A survey of 40 Catholic priests in the Kansas City, Mo., area indicates that Bishop Robert Finn has lost the support of his priests since he was convicted earlier this year of failing to report child abuse by a priest in his diocese. Many priests and other critics have suggested that Finn resign. If he does not, the only way for him to be removed from office is for the pope to fire him. How common is it for a bishop to be fired?
Quite uncommon. As a rule, the Vatican avoids firing bishops outright, since doing so reflects poorly on the church and implies that it was a mistake for the pope to have appointed the fired bishop in the first place. In cases of conflict between the Vatican and a bishop, the Vatican usually pressures a problematic bishop to resign before resorting to actively dismissing him.

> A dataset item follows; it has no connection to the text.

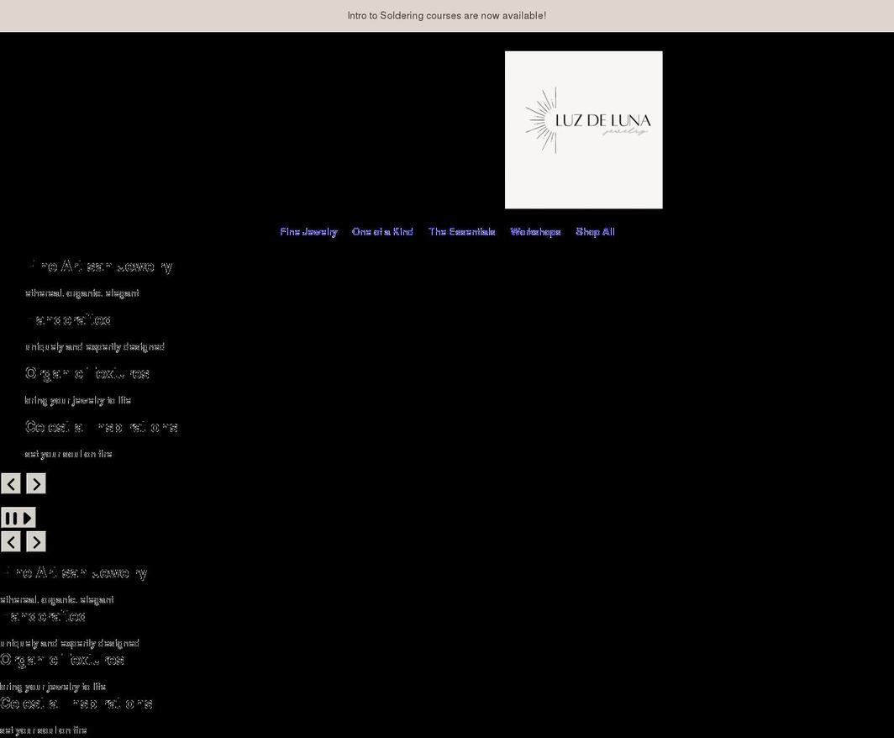
Task: Select Shop All in the navigation
Action: pos(595,232)
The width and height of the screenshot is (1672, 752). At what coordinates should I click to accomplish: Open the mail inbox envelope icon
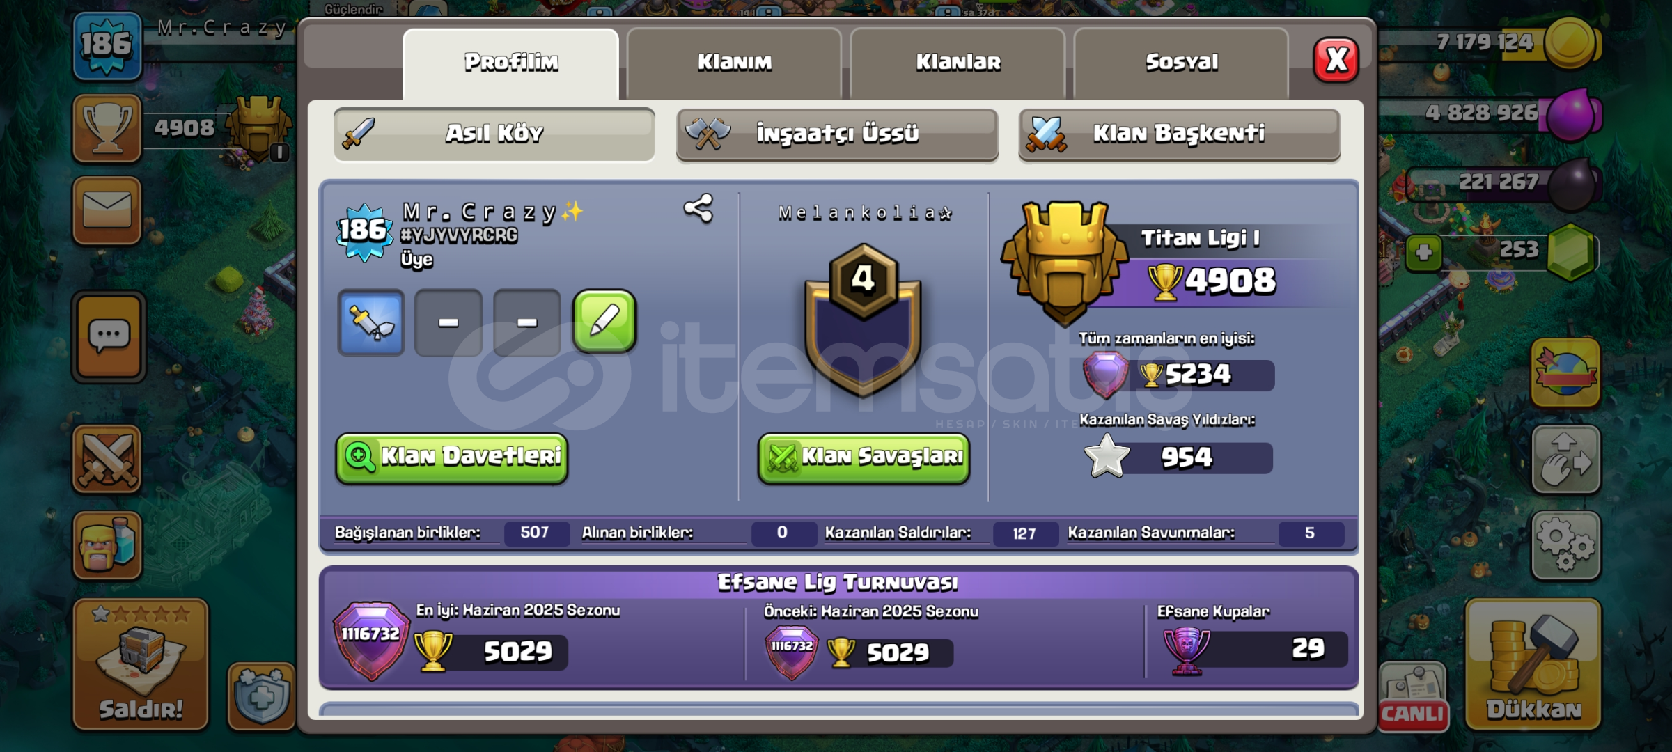[x=107, y=210]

In recent years, the most famous cases of bishops being fired by the Vatican have been cases of liberal bishops who question church doctrine. In 1995, Pope John Paul II fired Jacques Gaillot, the Bishop of Evreux in France, after Gaillot offered to bless gay couples, endorsed condom use and the abortion pill, and expressed support for the ordination of married priests. In a similar case in Australia last year, the bishop of Toowoomba, William Morris, was fired by Pope Benedict XVI five years after writing a letter to his parish suggesting that the church should consider ordaining women and married men. Pope Benedict XVI appears to have a more liberal attitude toward firing than his predecessor; he has also fired three other bishops (in Slovakia, Congo, and Italy) for financial mismanagement.
In cases like Finn's in which a bishop loses public support, the church has a history of not firing him. Cardinal Bernard Francis Law, who covered up extensive sexual abuse of children by priests, resigned as archbishop of Boston in 2002, but the Vatican continued to support him and appointed him archpriest of the Basilica di Santa Maria Maggiore in Rome in 2004.